Eelco Martinus ten Harmsen van der Beek (more commonly Harmsen van der Beek or just Beek; 8 October 1897 – 24 July 1953) was a Dutch illustrator and commercial artist. Abroad, he is best remembered for his illustration of Enid Blyton's Noddy books.

Van der Beek was the creator of the Flipje character in 1935. This was a comic strip featuring a character made of berries which was commissioned by a jam factory in Tiel. He was already well known in the Netherlands when he approached London publishers Sampson Low at the end of the 1940s. The result was the creation of the Noddy series for young children, authored by Enid Blyton - still a major property for animators half a century later. Van der Beek simply signed his work as "Beek". The conscious intention to create a Disney-style sympathetic focus character — a European Mickey Mouse — was reportedly a major factor. Beek's death in 1953 led to a few new illustrators for the Noddy books, amongst which was his assistant Peter Wienk.

==Biography==
Beek's father was a pharmacist in Amsterdam. As a child, he and his brother Hein sold postcards which Beek had drawn, on the streets of Amsterdam. Eelco attended the Rijksschool voor Kunstnijverheid and the Rijksacademie voor Beeldende Kunsten in Amsterdam from 1916 to 1918 and subsequently began a career as a commercial artist, as well as an illustrator for newspapers and magazines. One of the first books he illustrated was De Driewenschen (1920), by Jac van der Klei, a writer of children's books and school textbooks.

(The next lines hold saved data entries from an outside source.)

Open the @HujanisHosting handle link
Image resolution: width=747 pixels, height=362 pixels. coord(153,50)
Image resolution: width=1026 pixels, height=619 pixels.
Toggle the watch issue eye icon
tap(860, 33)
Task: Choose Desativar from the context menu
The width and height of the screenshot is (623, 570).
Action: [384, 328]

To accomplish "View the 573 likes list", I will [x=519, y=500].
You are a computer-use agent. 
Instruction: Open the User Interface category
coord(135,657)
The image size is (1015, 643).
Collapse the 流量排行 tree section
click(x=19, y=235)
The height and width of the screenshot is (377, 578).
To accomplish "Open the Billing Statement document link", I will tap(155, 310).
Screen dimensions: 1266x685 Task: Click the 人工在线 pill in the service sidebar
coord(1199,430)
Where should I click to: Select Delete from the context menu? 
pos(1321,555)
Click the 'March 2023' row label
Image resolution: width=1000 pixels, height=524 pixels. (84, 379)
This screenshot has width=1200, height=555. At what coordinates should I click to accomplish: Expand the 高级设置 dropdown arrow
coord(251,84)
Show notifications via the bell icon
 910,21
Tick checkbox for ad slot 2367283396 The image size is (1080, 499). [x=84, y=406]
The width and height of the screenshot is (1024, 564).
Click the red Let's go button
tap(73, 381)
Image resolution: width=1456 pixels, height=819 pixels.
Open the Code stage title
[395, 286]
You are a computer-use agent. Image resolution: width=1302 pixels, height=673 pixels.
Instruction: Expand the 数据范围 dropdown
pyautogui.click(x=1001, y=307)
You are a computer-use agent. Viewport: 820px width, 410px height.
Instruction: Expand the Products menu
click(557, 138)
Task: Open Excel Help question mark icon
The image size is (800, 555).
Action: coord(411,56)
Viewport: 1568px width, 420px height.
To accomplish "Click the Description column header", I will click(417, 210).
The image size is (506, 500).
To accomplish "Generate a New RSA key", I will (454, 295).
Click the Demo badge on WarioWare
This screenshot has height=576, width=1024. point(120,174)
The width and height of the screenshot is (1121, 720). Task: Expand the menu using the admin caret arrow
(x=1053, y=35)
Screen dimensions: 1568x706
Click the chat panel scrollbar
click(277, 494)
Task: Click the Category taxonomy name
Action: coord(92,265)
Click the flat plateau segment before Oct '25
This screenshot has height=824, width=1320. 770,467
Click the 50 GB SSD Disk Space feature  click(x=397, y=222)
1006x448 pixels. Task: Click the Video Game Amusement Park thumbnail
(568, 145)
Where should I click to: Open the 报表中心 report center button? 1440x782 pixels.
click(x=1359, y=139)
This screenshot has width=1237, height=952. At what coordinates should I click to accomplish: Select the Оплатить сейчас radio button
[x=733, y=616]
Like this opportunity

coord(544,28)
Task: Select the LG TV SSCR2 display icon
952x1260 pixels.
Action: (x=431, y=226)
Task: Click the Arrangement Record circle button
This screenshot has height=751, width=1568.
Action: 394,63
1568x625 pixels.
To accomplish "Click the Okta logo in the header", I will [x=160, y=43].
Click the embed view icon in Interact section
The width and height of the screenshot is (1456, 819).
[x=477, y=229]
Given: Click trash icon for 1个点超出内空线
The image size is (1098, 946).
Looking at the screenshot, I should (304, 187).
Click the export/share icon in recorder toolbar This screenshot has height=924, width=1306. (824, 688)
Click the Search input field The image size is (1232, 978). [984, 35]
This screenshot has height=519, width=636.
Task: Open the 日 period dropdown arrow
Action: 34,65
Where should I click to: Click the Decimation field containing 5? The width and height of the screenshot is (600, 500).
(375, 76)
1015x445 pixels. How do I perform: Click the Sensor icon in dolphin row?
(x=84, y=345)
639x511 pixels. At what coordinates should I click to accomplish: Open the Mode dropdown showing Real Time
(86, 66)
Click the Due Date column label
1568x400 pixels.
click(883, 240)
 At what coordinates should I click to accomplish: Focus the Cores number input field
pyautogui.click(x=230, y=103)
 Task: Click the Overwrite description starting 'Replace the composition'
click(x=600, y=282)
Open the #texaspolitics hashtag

In 1935, Beek started to draw the comic strip Flipje for the jam factory "De Betuwe". It was a metre long and was displayed on shelves in front of the jam jars in stores. Beek's wife, Freddie Langeler (1899–1948), herself an artist, wrote the rhyming text for the strip and coloured in the drawings. In 1936, a printer named De IJssel produced a cardboard theatre which could be used to display the comic strip as a slide show. It was illuminated from behind with a flashlight. It was dubbed the "Flipposcoop" (Flipposcope) and Flipje appeared in a special strip with instructions on how to assemble and load the theatre.

In 1953, Beek asked De Betuwe for permission to release the Flipje character in the United Kingdom. They refused and Beek severed relations with the company. He died six days later.

Beek and Langeler had a son and a daughter, Fritzi Harmsen van Beek (1927–2009), who was a writer, poet and herself an illustrator.